Dr. Mark V. Williams, left, and Kentucky Cabinet for Health and Family Services Secretary Audrey Tayse Haynes announced the $14.9 million grant awarded the University of Kentucky today. (Photo from UK)
By Kristi Lopez
Special to KyForward
The University of Kentucky has been approved to lead a $14.9 million project from the Patient-Centered Outcomes Research Institute to identify the most effective approaches for patient care transitions as they move between hospitals, nursing homes and their own homes.
PCORI, an independent, nonprofit organization authorized by Congress as part of the Patient Protection and Affordable Care Act, approved this week a recommendation for UK’s Dr. Mark V. Williams, director of the Center for Health Services Research, to lead a three-year contract for one of PCORI’s priority projects,Effectiveness in Transitional Care.
“The expert faculty and staff at the University of Kentucky are committed to improving the well-being of the communities and people they touch and teach,” said President Eli Capilouto. “UK’s new $14.9 million contract will help improve research and understanding of outcomes in the patient transition process and translate new knowledge into application. It’s how we help shape better outcomes along the spectrum of patient care.”
Poorly managed patient care transitions between hospitals, clinics, home or nursing homes can lead to worsening symptoms, adverse effects from medications, unaddressed test results, failed follow-up testing, and excess rehospitalizations and ER visits, said Williams, who is also professor of internal medicine and health policy and management at UK.
Patients in the U.S. suffer harm too often as they move between sites of health care, and their caregivers experience significant burden, he said. Unfortunately, the usual approach to health care does not support continuity and coordination during such “care transitions” between hospitals, clinics, home or nursing homes.
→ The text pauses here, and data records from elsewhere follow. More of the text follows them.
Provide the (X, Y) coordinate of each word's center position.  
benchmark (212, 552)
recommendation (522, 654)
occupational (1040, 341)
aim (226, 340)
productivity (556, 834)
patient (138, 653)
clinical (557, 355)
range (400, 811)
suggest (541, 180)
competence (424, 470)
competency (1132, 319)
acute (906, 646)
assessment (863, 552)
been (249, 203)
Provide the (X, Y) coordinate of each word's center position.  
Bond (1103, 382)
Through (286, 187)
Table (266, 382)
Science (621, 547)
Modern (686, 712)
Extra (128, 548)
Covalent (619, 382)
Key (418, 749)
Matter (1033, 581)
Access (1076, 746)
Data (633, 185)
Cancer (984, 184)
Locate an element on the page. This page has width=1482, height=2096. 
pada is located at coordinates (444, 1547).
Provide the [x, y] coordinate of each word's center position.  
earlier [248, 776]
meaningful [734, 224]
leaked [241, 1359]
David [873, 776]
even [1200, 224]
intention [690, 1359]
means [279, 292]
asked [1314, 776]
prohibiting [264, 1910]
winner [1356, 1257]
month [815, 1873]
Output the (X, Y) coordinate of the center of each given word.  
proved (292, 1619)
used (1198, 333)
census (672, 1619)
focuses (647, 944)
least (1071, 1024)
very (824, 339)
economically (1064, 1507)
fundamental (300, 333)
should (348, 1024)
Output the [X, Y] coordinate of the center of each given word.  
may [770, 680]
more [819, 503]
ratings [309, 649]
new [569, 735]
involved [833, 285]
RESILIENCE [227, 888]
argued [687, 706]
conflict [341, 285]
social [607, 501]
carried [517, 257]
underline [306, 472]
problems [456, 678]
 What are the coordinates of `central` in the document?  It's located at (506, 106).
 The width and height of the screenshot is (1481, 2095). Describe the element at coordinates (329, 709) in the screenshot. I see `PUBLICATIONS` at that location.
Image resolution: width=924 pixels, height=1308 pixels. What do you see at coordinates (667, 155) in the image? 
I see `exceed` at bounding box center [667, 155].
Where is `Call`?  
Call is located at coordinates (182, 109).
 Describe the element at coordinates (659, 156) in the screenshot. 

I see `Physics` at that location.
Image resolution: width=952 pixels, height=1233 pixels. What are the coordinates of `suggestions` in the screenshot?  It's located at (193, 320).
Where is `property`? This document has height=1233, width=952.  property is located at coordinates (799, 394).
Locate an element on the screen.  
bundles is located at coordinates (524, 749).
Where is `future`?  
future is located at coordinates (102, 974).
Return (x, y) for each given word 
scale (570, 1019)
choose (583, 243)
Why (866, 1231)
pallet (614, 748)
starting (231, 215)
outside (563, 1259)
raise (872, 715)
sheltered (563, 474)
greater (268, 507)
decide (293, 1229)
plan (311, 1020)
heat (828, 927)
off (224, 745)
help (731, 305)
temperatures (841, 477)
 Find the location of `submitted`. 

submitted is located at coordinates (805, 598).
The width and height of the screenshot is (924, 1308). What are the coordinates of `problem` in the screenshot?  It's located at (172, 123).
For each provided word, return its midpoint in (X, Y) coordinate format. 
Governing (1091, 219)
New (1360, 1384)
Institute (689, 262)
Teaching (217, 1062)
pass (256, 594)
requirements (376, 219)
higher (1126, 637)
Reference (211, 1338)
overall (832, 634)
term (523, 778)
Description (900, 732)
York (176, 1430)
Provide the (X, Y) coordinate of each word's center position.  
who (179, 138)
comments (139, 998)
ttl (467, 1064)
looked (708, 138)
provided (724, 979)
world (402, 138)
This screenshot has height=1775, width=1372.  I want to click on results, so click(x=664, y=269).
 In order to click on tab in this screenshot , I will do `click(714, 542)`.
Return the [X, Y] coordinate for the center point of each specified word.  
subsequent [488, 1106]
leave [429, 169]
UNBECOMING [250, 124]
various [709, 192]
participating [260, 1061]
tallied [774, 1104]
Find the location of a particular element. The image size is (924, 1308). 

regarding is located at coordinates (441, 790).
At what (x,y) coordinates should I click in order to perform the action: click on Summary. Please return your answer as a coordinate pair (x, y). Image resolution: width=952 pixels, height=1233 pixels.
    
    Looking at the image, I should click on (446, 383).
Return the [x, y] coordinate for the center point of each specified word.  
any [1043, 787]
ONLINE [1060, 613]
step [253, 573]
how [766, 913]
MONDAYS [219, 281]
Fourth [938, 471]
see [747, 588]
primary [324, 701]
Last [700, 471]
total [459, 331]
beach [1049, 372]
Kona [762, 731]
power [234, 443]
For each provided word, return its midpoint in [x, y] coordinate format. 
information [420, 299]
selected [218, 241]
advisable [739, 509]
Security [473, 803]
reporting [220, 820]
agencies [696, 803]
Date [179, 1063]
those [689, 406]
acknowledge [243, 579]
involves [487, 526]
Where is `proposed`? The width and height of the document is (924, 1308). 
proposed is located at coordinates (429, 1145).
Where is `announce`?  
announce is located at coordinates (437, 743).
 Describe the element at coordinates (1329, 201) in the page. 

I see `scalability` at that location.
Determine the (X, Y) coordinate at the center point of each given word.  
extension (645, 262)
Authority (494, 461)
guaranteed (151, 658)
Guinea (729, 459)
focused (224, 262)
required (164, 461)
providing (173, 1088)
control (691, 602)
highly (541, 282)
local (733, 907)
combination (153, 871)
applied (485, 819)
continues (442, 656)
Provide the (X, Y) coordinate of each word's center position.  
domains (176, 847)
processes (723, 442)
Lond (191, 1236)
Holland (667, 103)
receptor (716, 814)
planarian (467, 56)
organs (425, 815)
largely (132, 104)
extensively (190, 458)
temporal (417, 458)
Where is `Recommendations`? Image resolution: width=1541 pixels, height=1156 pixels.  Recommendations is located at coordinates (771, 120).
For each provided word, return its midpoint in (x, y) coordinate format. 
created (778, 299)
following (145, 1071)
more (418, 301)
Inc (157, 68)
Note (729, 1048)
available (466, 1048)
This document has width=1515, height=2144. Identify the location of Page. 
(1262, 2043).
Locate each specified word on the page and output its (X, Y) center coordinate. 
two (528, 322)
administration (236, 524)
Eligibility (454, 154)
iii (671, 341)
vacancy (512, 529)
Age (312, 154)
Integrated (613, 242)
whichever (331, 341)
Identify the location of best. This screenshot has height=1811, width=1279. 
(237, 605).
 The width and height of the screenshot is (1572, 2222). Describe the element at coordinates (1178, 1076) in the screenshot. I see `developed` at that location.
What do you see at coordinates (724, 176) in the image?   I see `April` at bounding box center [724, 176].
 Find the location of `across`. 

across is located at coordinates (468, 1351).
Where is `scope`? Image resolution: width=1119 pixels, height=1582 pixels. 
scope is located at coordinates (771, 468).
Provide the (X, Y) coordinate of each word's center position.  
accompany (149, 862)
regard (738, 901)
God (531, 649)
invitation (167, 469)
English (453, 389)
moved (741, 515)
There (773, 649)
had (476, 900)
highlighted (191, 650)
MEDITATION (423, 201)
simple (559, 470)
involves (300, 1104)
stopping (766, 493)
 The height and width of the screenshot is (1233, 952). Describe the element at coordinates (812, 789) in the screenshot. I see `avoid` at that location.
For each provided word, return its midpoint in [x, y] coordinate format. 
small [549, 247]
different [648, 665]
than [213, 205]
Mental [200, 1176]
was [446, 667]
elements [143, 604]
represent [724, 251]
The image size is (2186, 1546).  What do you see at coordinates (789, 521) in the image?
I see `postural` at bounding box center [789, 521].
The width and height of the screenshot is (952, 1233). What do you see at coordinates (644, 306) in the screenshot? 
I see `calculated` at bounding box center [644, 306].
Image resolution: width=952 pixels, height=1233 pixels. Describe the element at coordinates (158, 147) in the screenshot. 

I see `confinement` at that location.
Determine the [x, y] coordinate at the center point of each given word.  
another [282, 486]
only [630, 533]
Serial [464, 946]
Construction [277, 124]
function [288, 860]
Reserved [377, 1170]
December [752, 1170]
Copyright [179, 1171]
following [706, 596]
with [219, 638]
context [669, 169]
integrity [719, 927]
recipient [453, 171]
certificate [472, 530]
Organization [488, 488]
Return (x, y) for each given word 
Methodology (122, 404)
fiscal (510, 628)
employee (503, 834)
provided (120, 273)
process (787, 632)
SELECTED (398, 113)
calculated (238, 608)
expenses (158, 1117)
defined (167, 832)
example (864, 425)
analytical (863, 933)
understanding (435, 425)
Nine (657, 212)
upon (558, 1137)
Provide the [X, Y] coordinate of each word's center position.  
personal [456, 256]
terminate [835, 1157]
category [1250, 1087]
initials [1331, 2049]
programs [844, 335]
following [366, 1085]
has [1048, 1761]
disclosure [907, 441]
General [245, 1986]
“Through kynect and Medicaid expansion, hundreds of thousands of Kentuckians who were previously uninsured now have access to health care services. Greater access was a critical first step in improving Kentucky’s dismal health rankings,” said Cabinet for Health and Family Services Secretary Audrey Tayse Haynes. “Now we must ensure quality, coordination and continuity of care as patients receive health care services, transition between providers and return home. This project will help identify best practices for transitional care, which will play a pivotal role in improving health care outcomes in Kentucky.”
The study, Project ACHIEVE, or Achieving Patient-Centered Care and Optimized Health In Care Transitions by Evaluating the Value of Evidence, combines the expertise of patients, caregivers and stakeholders with national leaders in care transition research.
It will identify which combination of transitional care services improve outcomes that matter most to patients and their caregivers as they leave the hospital and return to their homes. Patient characteristics, care settings and other factors will be incorporated in the analysis to determine which transitional care services work best for whom and under what circumstances.
“Receiving this contract from PCORI to lead this project is a testament to the outstanding work being done by a very capable and expert team at the University of Kentucky,” said Michael Karpf, UK executive vice president for health affairs. “Care transitions can be a challenge for patients, their families and providers and this project will give evidence-based information on how we can make significant improvements and impact in this area.”
The goal is for Project ACHIEVE to determine which transitional care services most effectively produce patient and caregiver desired outcomes among diverse patient and caregiver populations in different health care settings, Williams said.
Using the results, the project team will develop concrete, actionable recommendations regarding how best to implement strategies and provide tools for hospitals, community-based organizations, patients, caregivers, clinicians and other stakeholders to help them make informed decisions about which strategies are most effective and how best to implement them in their communities.
“Each year more than 33 million Americans make this difficult journey from the hospital bed to the post-acute setting to home and community-based care and, all too often, back again. Various strategies for improving care transitions are being tested across the country, but no one has yet determined which strategy works best, for whom, and under what circumstances,” said Glen P. Mays, Scutchfield Endowed Professor in Health Services and Systems Research in the UK College of Public Health. “Our team will bring together the best possible data and analytic methods to answer these questions. From public health and economic perspectives, there is no health care delivery quandary more important to solve than this one.”
The project team will identify which transitional care services and outcomes matter most to patients and caregivers, evaluate comparative effectiveness of ongoing multi-component efforts at improving care transitions, and develop recommendations on best practices for the design, implementation and large-scale national spread of highly effective, patient-centered care transition programs.
This collaborative team includes experts in statistics, surveys, implementation science and quality improvement from 14 organizations including UK, University of Pennsylvania, Boston Medical Center, Telligen, Westat and Kaiser Permanente.
Kristi Lopez is the News Bureau deputy director at the University of Kentucky.